BY QUAID NAJMI
Ahmednagar (Maharashtra), April 30 (IANS) Popular Bollywood actor Rishi Kapoor, who passed away on Thursday at the age of 67, had a religious streak in him that made him hit the road frequently.
It was way back in October 2003 that an aide to Kapoor called up Rajendra Jondhale, the PRO and security chief of the world-renowned Shani Shingnapur Temple in Ahmednagar, saying the actor was planning to come for a ‘darshan’ after visiting the Shirdi temple of Saibaba.
“We decided to follow the traditions and the people of Shani Shingnapur gave him a rousing reception. He changed into a saffron ‘dhoti’ and a dark ‘angavastram’ as we escorted him to the open temple dedicated to Lord Shanidev Maharaj,” Jondhale told IANS.
Since it was almost lunch time, Kapoor accepted Jondhale’s invite and visited his residence in the village to join his family, sitting on the floor to enjoy a typical Maharashtrian vegetarian lunch.
“It was prepared by my wife Ujjwala, with our two minor sons — Akshay, now an accountant who is married, and Gaurav who will soon join the Merchant Navy — watching in excitement. Rishi Kapoor Sir enjoyed a hearty meal of ‘methi-bhaji, bhakri, chutney and raw onions’ with us,” reminisced Jondhale.
“I briefed him about the temple history, how the entire village has no doors or locks and yet it is secure thanks to the blessings of Lord Shani Maharaj and other details, which he listened with great attention,” he added.
Later, he went around the village in a casual T-shirt and Bermuda shorts as a large flock of children and youth trailed him like the Pied Piper.
As he prepared to leave, a local journalist, Vinayak Darandale, and others suggested that he could consider visiting the nearby Sonai village and join the traditional ‘navratri’ celebrations which are observed on a grand scale there.
“He readily agreed and we all started for Sonai.
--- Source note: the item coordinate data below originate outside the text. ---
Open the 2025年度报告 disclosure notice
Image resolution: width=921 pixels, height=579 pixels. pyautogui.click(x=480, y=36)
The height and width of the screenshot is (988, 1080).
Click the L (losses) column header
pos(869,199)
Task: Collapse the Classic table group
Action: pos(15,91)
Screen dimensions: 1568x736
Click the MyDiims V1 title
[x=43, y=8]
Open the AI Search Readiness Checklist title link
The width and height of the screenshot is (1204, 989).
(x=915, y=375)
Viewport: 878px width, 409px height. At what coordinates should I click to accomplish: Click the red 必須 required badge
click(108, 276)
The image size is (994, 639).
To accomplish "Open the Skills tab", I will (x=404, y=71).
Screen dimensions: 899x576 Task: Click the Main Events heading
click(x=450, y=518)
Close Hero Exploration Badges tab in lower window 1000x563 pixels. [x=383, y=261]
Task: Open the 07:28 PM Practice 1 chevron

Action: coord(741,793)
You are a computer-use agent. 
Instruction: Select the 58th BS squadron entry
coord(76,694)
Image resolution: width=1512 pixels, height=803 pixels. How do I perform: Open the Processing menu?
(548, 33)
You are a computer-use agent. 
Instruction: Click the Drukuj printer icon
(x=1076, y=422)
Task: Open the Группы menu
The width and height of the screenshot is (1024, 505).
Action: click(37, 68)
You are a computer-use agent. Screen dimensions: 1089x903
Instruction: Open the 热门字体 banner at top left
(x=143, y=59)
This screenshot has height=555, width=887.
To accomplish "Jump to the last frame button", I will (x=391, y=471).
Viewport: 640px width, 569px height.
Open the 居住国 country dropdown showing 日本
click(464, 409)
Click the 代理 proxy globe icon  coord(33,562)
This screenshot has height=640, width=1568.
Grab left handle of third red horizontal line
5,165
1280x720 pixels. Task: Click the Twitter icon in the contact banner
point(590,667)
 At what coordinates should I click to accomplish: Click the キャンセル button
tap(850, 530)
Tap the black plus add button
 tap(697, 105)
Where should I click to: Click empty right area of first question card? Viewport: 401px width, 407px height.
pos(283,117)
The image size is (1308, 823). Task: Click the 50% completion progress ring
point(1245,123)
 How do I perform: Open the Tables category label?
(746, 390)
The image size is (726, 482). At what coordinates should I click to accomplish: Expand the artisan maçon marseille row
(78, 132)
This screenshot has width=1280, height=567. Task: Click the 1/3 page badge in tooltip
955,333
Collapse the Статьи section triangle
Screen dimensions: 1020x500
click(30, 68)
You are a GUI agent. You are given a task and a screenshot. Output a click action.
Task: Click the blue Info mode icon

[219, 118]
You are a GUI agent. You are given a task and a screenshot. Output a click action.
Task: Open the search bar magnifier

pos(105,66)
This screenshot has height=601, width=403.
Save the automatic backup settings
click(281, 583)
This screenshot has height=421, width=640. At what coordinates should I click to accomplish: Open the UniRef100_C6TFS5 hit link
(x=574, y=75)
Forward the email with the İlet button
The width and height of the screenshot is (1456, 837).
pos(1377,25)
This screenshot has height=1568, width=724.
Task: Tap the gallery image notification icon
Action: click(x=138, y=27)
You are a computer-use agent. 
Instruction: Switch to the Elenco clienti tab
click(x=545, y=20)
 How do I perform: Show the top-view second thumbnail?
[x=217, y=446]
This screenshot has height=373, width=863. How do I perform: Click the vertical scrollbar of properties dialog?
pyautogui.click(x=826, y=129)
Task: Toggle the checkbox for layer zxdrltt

That evening, hundreds of thrilled locals welcomed him with cheers and claps, felicitated him on the stage with flowers, and he even addressed the gathering briefly in a mix of Hindi and Marathi,” Darandale told IANS.
Unlike most celebrities who abhor or shun crowds, Rishi Kapoor would plunge headlong into such gatherings and spontaneously interact with the people without worries, instantly endearing himself to all.
“He was so impressed by the people of both the villages, the legends surrounding Shani Shingnapur and Sonai, besides the natural beauty that he made it a point to go there at least once every year. I believe the last trip he made here was around 4-5 years ago,” Darandale said.
On hearing of the actor’s untimely demise, Jondhale was rendered speechless at his new workplace, as the PRO of Bhadra Maruti Sansthan Temple in Khultabad, near Aurangabad.
A pall of gloom descended over Shani Shingnapur and Sonai with Darandale and others in both the villages in a mournful state.
Unable to move around due to the lockdown, they nevertheless recalled the actor’s frequent visits and shared memories of his interactions with the commoners there.